In fact even on this site, with the rollover effect for the submit button on the comments form (below). Pretty much every image to do with the site’s layout is a background image so I decided to go the whole hog and create one huge image, which turned out not as workable so I ended up with two sprites.
I tried a couple of the Sprite generators but they didn’t exactly work out for me, the SpriteMe bookmarklet looked like a good one – there are more in this Smashing Magazine article – but in Firefox it produced a strange box that covered the working are making it partially unusable.
So it was down to a bit of DIY, importing the images into a big transparent background image, marking all the coordinates and making sure that there’s no overlapping when rendered on the page.
First one an image for all the borders (in the main content area), boxes (red & orange over there on the right) and all the little icons (again over there on the right next to ever list menu oh and down below and the date on the left), it came out at 150px high and 15,000px long but was only 21kb and replaced 37 individual images that in total were about 5kb more. The second image was for the navigation menu tabs at the top, one the left and at the bottom, this weighed in at 6kb replacing 16 images totally 10kb.
But it wasn’t the size of the images that I was bothered about, this day and age of broadband what difference does 9kb make? Bugger all.
It was partly just to do it and see about getting 53 images down to just 2 and thus reducing the number of HTTP-Requests by at least 50.
Using this post as a test subject (mainly because it is just text, no videos or images), Firebug shows that before the sprite there was 133 HTTP-Requests, after it was down to 78. The total download time was reduced by about 33%.
Then I looked at the site a Linux Mint live disc and of course even though it’s Firefox, it’s not the same as in Windows. Great, top nav is miles above where it should be. Hmmm positioned absolutely, obviously not measuring the same from the bottom of the containing div. Positioning it from the top gets it to work but of course the search box on the right drops down below where it should be.

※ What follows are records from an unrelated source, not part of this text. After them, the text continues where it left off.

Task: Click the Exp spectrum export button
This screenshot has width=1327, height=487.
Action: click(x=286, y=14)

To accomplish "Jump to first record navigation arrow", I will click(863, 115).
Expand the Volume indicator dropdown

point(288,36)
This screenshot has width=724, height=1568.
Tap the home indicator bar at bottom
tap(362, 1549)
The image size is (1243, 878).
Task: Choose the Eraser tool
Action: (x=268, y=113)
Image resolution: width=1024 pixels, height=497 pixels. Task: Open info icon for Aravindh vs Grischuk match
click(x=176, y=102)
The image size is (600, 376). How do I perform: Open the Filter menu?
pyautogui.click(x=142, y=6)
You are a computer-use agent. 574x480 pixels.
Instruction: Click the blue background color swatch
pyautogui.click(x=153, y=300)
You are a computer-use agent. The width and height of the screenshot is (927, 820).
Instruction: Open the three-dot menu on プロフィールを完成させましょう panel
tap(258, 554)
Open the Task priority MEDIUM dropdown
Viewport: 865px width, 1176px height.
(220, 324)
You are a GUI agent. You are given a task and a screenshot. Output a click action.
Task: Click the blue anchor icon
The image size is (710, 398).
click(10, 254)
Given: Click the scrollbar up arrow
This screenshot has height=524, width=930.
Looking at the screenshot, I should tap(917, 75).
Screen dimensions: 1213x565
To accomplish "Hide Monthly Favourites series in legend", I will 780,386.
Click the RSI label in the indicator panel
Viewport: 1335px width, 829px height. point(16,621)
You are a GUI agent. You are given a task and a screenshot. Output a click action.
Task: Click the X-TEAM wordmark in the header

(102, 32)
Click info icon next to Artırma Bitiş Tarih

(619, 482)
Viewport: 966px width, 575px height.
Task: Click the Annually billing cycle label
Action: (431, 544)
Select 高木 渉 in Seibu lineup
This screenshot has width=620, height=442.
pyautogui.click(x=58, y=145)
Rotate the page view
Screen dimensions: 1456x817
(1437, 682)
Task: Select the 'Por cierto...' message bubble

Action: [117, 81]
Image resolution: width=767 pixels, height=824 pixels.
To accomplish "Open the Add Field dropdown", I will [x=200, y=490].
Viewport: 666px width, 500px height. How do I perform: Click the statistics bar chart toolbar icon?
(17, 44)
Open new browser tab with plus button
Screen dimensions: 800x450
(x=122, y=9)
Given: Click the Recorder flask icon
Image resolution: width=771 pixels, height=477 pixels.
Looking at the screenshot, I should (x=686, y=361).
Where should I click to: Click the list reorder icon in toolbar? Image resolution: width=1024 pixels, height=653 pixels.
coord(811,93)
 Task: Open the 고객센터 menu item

And all this started when I was thinking about CSS3ing the whole site after changing back from Flock to Firefox when the latter moved to v3.6 – more on that later – and viewing a number of examples that would negate the use of images all together with nice border radii, alpha transparencies, glossy style boxes which of course won’t work in the most used browser.
Bloody interweb, can’t live with it, can’t hit it over the back of the head with a shovel and bury it under the patio…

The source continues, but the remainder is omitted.